Comment décrisper le climat entre les États de l’AES, d’un côté, et les dirigeants de la Cédéao, de l’autre ?
Je pense que du côté de l’AES, il n’y a plus de confiance à l’endroit de certains chefs d’État, en particulier le président du Bénin, M. Talon, le président Ouattara, le président Tinubu et même le président Macky Sall qui est en fin de mandat. Je pense qu’ils ont été tellement outranciers dans leur prise de position qu’aujourd’hui, même si par exemple les sanctions ont été levées, les frontières rouvertes, je ne vois pas comment la frontière entre le Niger et le Bénin, par exemple, pourrait être rouverte à court terme. Donc il y a plus de confiance entre les différents acteurs.
Deuxième élément, on a des régimes militaires dans les trois pays qui sont venus au pouvoir dans des contextes de contestation d’un certain ordre démocratique.
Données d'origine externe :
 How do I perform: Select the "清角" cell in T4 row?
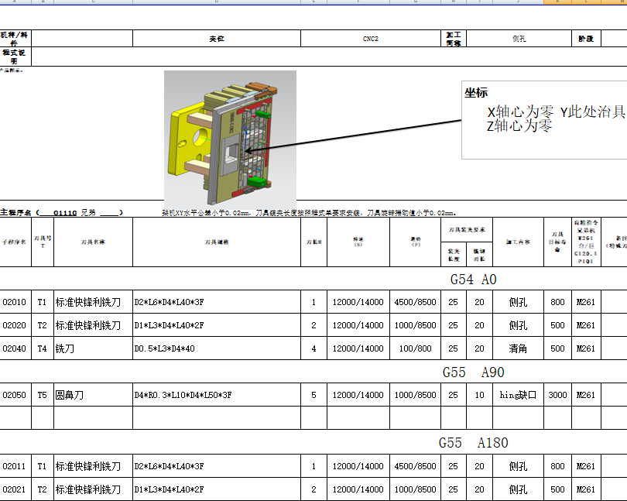[516, 348]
En réalité, une démocratie électorale ou électoraliste complètement vidée de son contenu et c’est le contenu que ces militaires veulent donner à leur pays en dénonçant des accords coloniaux ou des accords de servitude en voulant capitaliser les ressources naturelles dont ils regorgent, ce qui n’était pas le cas et en parlant au nom de leur population. Si je prends l’exemple du Niger pendant quasiment douze années, le Niger n’appartenait plus aux Nigériens, on a vu à la limite des accords de défense, mais quand bien même le Niger demandait aux Français de quitter, ils avaient dit qu’ils ne quitteraient pas comme si le Niger était un département français. Donc il y a plus de confiance et le fait que des pays comme le Bénin aient accepté l’installation des bases françaises sur leur territoire, tout comme au Nigeria et ailleurs, contribue à alimenter ce climat de méfiance.